» SUPPLIED MATERIAL:
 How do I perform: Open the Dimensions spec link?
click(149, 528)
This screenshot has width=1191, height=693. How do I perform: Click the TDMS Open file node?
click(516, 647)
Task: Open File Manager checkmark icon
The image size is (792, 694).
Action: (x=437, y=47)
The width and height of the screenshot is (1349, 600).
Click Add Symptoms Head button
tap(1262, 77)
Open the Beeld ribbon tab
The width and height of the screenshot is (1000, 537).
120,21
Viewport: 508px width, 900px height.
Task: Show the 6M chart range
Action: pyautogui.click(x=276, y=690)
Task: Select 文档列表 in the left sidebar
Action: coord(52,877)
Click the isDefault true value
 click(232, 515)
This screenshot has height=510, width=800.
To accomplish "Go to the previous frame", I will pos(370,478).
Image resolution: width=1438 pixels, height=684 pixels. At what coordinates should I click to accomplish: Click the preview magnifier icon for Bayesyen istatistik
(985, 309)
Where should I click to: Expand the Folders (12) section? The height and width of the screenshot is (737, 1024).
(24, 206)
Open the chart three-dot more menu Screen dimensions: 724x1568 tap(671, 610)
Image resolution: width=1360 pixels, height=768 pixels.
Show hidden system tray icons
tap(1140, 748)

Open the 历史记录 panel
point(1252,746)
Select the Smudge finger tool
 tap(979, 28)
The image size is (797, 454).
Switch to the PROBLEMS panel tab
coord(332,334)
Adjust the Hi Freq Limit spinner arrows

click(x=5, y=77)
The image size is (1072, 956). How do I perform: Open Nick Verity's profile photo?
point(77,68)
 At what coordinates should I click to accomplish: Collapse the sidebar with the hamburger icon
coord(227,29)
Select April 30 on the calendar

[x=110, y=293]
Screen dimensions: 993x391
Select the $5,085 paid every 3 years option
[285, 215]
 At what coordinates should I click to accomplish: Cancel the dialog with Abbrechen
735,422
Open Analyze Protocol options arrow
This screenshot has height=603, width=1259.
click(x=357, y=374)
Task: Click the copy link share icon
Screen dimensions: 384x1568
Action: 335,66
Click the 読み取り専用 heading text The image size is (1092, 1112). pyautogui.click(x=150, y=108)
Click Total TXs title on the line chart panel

» YOUR GOAL:
Only the lines from the start of the material through the line containing "The width and height of the screenshot is (1349, 600)." belong in the answer, each copied exactly.

» SOLUTION TO THIS TASK:
 How do I perform: Open the Dimensions spec link?
click(149, 528)
This screenshot has width=1191, height=693. How do I perform: Click the TDMS Open file node?
click(516, 647)
Task: Open File Manager checkmark icon
The image size is (792, 694).
Action: (x=437, y=47)
The width and height of the screenshot is (1349, 600).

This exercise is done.